• EXERCISE TEXT
Follow these guidelines on nitrogen sources, application types and amounts following a tough production year.
By Susan Jongeneel, University of Illinois
Many cleared fields in Illinois are ready for fall operations due to the very early harvest and the chopping, plowing-under, or harvesting for biomass that took place earlier in the summer in fields that did not produce grain.
University of Illinois assistant professor of crop sciences Fabián Fernández said that decisions on nitrogen applications this fall rank high in the list of producers’ priorities because the application can affect profitability and the environment.
Fernández offers some guidelines for nitrogen application. "Although recommended management practice may not work very well every year because of environmental conditions beyond our control, I emphasize that these guidelines, if followed, will ensure the greatest chance to protect your nitrogen investment and at the same time enhance environmental protection," he said.
Anhydrous ammonia (NH3) and ammonium sulfate ([NH4]2SO4) are the only sources recommended for fall application. Ammonia transforms quickly to ammonium (NH4+), and nitrogen in ammonium sulfate is already in the ammonium form. Ammonium is adsorbed into the exchange sites in soil particles and organic matter, protecting it from leaching.

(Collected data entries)
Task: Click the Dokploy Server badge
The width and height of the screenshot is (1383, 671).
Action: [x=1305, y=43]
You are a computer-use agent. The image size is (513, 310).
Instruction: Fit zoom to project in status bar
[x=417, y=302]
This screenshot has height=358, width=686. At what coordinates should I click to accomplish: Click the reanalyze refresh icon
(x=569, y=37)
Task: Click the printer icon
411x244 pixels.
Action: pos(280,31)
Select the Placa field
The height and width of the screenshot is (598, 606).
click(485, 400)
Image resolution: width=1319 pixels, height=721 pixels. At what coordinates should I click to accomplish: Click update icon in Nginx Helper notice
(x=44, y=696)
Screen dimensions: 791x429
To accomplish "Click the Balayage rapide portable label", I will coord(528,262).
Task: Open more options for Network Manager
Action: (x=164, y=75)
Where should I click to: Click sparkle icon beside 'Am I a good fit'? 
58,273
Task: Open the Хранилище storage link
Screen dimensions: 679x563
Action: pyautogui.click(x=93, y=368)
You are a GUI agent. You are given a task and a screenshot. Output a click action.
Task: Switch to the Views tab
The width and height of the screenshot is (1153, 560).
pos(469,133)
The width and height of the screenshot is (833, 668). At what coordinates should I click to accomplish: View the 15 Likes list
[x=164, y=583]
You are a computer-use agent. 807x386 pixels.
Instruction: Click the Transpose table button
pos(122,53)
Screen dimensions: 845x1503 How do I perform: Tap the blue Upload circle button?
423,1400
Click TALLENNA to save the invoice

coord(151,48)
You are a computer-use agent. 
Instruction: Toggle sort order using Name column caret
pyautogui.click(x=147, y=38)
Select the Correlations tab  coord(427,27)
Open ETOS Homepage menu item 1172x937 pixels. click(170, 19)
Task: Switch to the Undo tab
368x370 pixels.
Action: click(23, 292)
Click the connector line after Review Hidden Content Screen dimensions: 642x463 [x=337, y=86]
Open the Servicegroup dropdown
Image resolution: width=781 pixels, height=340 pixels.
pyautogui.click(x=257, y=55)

• COMPLETE THE FOLLOWING
1) In the text on fall nitrogen application, which nitrogen sources are the only ones recommended for fall application?
2) Reproduce the passage from the text on fall nitrogen application, starting with "Follow these guidelines" and going on through "and the environment.".
The items have no part in this.

• RESPONSES PER TASK
1) Anhydrous ammonia (NH3) and ammonium sulfate ([NH4]2SO4).

2)
Follow these guidelines on nitrogen sources, application types and amounts following a tough production year.
By Susan Jongeneel, University of Illinois
Many cleared fields in Illinois are ready for fall operations due to the very early harvest and the chopping, plowing-under, or harvesting for biomass that took place earlier in the summer in fields that did not produce grain.
University of Illinois assistant professor of crop sciences Fabián Fernández said that decisions on nitrogen applications this fall rank high in the list of producers’ priorities because the application can affect profitability and the environment.